Professional Women's Basketball · Est. 1996 · New York, NY · 13 Teams
Women's National Basketball Association
Season Calendar
The WNBA regular season tips off in mid-May and runs through mid-September, with each team playing a 44-game schedule—a compact campaign that eliminates filler and charges every game with playoff intensity from the opening night. The season is structured around a single table rather than separate conference schedules, meaning every matchup counts equally toward postseason positioning.
The league takes a mid-season break in July during the Olympic or FIBA qualifying windows, allowing its international stars to represent their national teams. The WNBA Playoffs begin in late September and the Finals conclude in October, giving the league a five-month window that avoids direct competition with the NBA’s regular season while commanding its own growing share of the sports calendar.
Team Format
Each WNBA roster carries twelve players, with a game-day active roster of eleven. The league operates under a salary cap system that has been significantly restructured in recent collective bargaining agreements, with the 2020 CBA introducing supermax contracts, improved free agency rules, and enhanced marketing and sponsorship opportunities for players. Teams build their rosters through the WNBA Draft, free agency, and trades, with a hard salary cap ensuring competitive balance across the league.
The draft, held annually in April, is a two-round event that has become a cultural spectacle in its own right—the 2024 draft drew record television audiences as Caitlin Clark, Cameron Brink, and Angel Reese headlined a transformative class.
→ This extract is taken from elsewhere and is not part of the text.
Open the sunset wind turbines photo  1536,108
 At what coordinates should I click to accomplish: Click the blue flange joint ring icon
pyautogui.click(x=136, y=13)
Each team may also carry up to two players on suspended contracts, typically those competing overseas during the WNBA offseason.
Game Format
A WNBA game is played with five players per side on a 94-by-50-foot court, with the ball going through a basket mounted ten feet above the floor. Games consist of four 10-minute quarters—two minutes shorter per quarter than the NBA—creating a faster-paced, more concentrated product. The three-point line is set at 22 feet, 1.75 inches, matching the NBA distance since the 2025 season.
A 30-second shot clock governs each possession, six seconds longer than the NBA’s 24-second clock, reflecting the league’s emphasis on half-court execution and set plays. Players advance the ball by dribbling or passing, and the team on offense must cross half-court within ten seconds. Overtime periods of five minutes resolve tied games, with as many overtimes as necessary to determine a winner.
Key Rules
Personal fouls accumulate throughout the game, and a player fouls out after committing six—one more than the NBA’s five-foul limit, reflecting the shorter game length. Team fouls trigger bonus free throw situations: after the fourth team foul in a quarter, the opposing team shoots two free throws on each subsequent foul. Technical fouls result in one free throw and possession for the opposing team, and flagrant fouls carry escalating penalties from free throws to ejection.
The WNBA uses a coach’s challenge system, allowing each team one challenge per game to contest certain referee calls via video review. The league also employs a replay center for reviewing close calls in the final two minutes of regulation and all of overtime, ensuring that critical late-game decisions are adjudicated as accurately as possible.
Playoff Format
The top eight teams qualify for the WNBA Playoffs regardless of conference affiliation, seeded one through eight by regular-season record. The postseason is played entirely in best-of-five series—first round, semifinals, and Finals—a format that rewards depth, consistency, and the ability to make adjustments across multiple games. Home-court advantage goes to the higher-seeded team, which hosts Games 1, 2, and 5.
The best-of-five format throughout the bracket replaced the previous mixed format (which used single-elimination early rounds) starting in 2022, giving the playoffs a weightiness and narrative arc that the old structure lacked. The WNBA Finals, typically held in October, have produced some of the most dramatic moments in women’s sports history, and the trophy presentation has become a marquee moment on the national sports calendar.